Instructions for the task: Each line below is to be copied exactly as it appears.

Start of Data for analysis

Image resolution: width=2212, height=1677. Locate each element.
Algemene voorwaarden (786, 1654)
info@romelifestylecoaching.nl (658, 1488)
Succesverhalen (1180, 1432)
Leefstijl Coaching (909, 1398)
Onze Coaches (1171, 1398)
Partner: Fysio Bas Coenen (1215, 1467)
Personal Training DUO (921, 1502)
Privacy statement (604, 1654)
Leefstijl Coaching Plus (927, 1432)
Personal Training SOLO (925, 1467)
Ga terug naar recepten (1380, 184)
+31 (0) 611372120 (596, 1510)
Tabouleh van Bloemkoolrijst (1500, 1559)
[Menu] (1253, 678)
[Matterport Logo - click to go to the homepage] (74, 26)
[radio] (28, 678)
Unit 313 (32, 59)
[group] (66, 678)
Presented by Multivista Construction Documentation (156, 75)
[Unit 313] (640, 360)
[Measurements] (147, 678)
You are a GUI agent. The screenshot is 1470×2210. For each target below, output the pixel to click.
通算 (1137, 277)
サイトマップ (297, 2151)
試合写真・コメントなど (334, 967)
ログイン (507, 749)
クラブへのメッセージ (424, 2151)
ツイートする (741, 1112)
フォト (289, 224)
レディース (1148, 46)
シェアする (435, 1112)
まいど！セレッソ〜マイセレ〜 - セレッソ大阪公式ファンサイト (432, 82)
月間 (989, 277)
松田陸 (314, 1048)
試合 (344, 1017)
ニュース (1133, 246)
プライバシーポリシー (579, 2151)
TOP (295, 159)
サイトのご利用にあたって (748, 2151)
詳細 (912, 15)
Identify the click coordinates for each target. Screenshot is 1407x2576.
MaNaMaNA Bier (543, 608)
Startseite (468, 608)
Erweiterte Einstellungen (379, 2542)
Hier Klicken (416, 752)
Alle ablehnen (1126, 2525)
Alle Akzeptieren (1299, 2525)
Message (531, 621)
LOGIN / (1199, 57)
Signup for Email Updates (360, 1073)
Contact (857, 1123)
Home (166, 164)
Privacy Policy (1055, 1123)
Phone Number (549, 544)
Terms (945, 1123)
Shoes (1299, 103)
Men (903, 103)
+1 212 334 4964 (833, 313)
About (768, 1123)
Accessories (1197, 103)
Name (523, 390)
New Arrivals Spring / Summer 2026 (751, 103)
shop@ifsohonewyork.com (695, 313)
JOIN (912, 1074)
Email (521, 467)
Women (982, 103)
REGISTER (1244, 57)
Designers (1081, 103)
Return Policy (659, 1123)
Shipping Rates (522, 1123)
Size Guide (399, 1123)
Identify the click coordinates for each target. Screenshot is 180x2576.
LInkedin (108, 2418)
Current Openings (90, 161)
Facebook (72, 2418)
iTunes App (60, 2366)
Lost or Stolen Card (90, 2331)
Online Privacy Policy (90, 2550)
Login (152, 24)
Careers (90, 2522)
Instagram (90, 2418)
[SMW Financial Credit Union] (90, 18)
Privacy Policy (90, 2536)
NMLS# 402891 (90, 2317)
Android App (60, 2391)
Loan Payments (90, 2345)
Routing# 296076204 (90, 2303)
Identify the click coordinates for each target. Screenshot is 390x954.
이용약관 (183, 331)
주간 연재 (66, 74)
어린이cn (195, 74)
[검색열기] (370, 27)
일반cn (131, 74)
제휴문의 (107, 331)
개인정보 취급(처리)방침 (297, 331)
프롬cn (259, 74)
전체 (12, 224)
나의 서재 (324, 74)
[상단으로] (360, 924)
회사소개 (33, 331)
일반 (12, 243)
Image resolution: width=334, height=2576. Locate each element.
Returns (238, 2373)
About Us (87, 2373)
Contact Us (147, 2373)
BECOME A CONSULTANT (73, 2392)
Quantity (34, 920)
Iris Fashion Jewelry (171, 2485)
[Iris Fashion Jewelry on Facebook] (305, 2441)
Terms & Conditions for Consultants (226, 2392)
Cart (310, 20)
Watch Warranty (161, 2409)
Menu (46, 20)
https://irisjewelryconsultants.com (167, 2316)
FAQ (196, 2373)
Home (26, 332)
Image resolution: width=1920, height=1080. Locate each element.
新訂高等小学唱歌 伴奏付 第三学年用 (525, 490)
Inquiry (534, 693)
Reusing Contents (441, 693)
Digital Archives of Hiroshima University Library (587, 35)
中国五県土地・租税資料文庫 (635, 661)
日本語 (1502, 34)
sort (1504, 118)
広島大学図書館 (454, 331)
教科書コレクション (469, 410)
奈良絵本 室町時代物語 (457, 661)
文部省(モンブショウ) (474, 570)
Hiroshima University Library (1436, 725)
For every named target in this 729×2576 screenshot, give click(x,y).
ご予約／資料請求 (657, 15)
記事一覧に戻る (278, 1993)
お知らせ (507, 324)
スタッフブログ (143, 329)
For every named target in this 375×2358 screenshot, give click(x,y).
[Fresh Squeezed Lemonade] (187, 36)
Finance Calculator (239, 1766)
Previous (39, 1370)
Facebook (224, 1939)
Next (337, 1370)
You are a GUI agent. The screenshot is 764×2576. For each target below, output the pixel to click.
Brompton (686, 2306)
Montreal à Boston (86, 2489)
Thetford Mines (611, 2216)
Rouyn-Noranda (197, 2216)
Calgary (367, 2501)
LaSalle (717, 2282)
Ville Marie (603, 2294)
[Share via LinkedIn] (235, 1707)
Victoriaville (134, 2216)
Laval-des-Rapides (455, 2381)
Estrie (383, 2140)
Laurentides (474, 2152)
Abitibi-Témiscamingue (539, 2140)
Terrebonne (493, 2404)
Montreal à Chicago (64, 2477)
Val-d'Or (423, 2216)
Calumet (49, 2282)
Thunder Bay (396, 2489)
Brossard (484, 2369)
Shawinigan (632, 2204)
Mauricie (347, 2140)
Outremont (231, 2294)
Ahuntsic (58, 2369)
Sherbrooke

End of Data for analysis

Answer box:
Image resolution: width=2212, height=1677. Locate each element.
Algemene voorwaarden (786, 1654)
info@romelifestylecoaching.nl (658, 1488)
Succesverhalen (1180, 1432)
Leefstijl Coaching (909, 1398)
Onze Coaches (1171, 1398)
Partner: Fysio Bas Coenen (1215, 1467)
Personal Training DUO (921, 1502)
Privacy statement (604, 1654)
Leefstijl Coaching Plus (927, 1432)
Personal Training SOLO (925, 1467)
Ga terug naar recepten (1380, 184)
+31 (0) 611372120 (596, 1510)
Tabouleh van Bloemkoolrijst (1500, 1559)
[Menu] (1253, 678)
[Matterport Logo - click to go to the homepage] (74, 26)
[radio] (28, 678)
Unit 313 (32, 59)
[group] (66, 678)
Presented by Multivista Construction Documentation (156, 75)
[Unit 313] (640, 360)
[Measurements] (147, 678)
You are a GUI agent. The screenshot is 1470×2210. For each target below, output the pixel to click.
通算 (1137, 277)
サイトマップ (297, 2151)
試合写真・コメントなど (334, 967)
ログイン (507, 749)
クラブへのメッセージ (424, 2151)
ツイートする (741, 1112)
フォト (289, 224)
レディース (1148, 46)
シェアする (435, 1112)
まいど！セレッソ〜マイセレ〜 - セレッソ大阪公式ファンサイト (432, 82)
月間 (989, 277)
松田陸 (314, 1048)
試合 (344, 1017)
ニュース (1133, 246)
プライバシーポリシー (579, 2151)
TOP (295, 159)
サイトのご利用にあたって (748, 2151)
詳細 (912, 15)
Identify the click coordinates for each target. Screenshot is 1407x2576.
MaNaMaNA Bier (543, 608)
Startseite (468, 608)
Erweiterte Einstellungen (379, 2542)
Hier Klicken (416, 752)
Alle ablehnen (1126, 2525)
Alle Akzeptieren (1299, 2525)
Message (531, 621)
LOGIN / (1199, 57)
Signup for Email Updates (360, 1073)
Contact (857, 1123)
Home (166, 164)
Privacy Policy (1055, 1123)
Phone Number (549, 544)
Terms (945, 1123)
Shoes (1299, 103)
Men (903, 103)
+1 212 334 4964 (833, 313)
About (768, 1123)
Accessories (1197, 103)
Name (523, 390)
New Arrivals Spring / Summer 2026 (751, 103)
shop@ifsohonewyork.com (695, 313)
JOIN (912, 1074)
Email (521, 467)
Women (982, 103)
REGISTER (1244, 57)
Designers (1081, 103)
Return Policy (659, 1123)
Shipping Rates (522, 1123)
Size Guide (399, 1123)
Identify the click coordinates for each target. Screenshot is 180x2576.
LInkedin (108, 2418)
Current Openings (90, 161)
Facebook (72, 2418)
iTunes App (60, 2366)
Lost or Stolen Card (90, 2331)
Online Privacy Policy (90, 2550)
Login (152, 24)
Careers (90, 2522)
Instagram (90, 2418)
[SMW Financial Credit Union] (90, 18)
Privacy Policy (90, 2536)
NMLS# 402891 (90, 2317)
Android App (60, 2391)
Loan Payments (90, 2345)
Routing# 296076204 (90, 2303)
Identify the click coordinates for each target. Screenshot is 390x954.
이용약관 (183, 331)
주간 연재 (66, 74)
어린이cn (195, 74)
[검색열기] (370, 27)
일반cn (131, 74)
제휴문의 (107, 331)
개인정보 취급(처리)방침 (297, 331)
프롬cn (259, 74)
전체 (12, 224)
나의 서재 (324, 74)
[상단으로] (360, 924)
회사소개 (33, 331)
일반 (12, 243)
Image resolution: width=334, height=2576. Locate each element.
Returns (238, 2373)
About Us (87, 2373)
Contact Us (147, 2373)
BECOME A CONSULTANT (73, 2392)
Quantity (34, 920)
Iris Fashion Jewelry (171, 2485)
[Iris Fashion Jewelry on Facebook] (305, 2441)
Terms & Conditions for Consultants (226, 2392)
Cart (310, 20)
Watch Warranty (161, 2409)
Menu (46, 20)
https://irisjewelryconsultants.com (167, 2316)
FAQ (196, 2373)
Home (26, 332)
Image resolution: width=1920, height=1080. Locate each element.
新訂高等小学唱歌 伴奏付 第三学年用 (525, 490)
Inquiry (534, 693)
Reusing Contents (441, 693)
Digital Archives of Hiroshima University Library (587, 35)
中国五県土地・租税資料文庫 (635, 661)
日本語 (1502, 34)
sort (1504, 118)
広島大学図書館 (454, 331)
教科書コレクション (469, 410)
奈良絵本 室町時代物語 (457, 661)
文部省(モンブショウ) (474, 570)
Hiroshima University Library (1436, 725)
For every named target in this 729×2576 screenshot, give click(x,y).
ご予約／資料請求 (657, 15)
記事一覧に戻る (278, 1993)
お知らせ (507, 324)
スタッフブログ (143, 329)
For every named target in this 375×2358 screenshot, give click(x,y).
[Fresh Squeezed Lemonade] (187, 36)
Finance Calculator (239, 1766)
Previous (39, 1370)
Facebook (224, 1939)
Next (337, 1370)
You are a GUI agent. The screenshot is 764×2576. For each target below, output the pixel to click.
Brompton (686, 2306)
Montreal à Boston (86, 2489)
Thetford Mines (611, 2216)
Rouyn-Noranda (197, 2216)
Calgary (367, 2501)
LaSalle (717, 2282)
Ville Marie (603, 2294)
[Share via LinkedIn] (235, 1707)
Victoriaville (134, 2216)
Laval-des-Rapides (455, 2381)
Estrie (383, 2140)
Laurentides (474, 2152)
Abitibi-Témiscamingue (539, 2140)
Terrebonne (493, 2404)
Montreal à Chicago (64, 2477)
Val-d'Or (423, 2216)
Calumet (49, 2282)
Thunder Bay (396, 2489)
Brossard (484, 2369)
Shawinigan (632, 2204)
Mauricie (347, 2140)
Outremont (231, 2294)
Ahuntsic (58, 2369)
Sherbrooke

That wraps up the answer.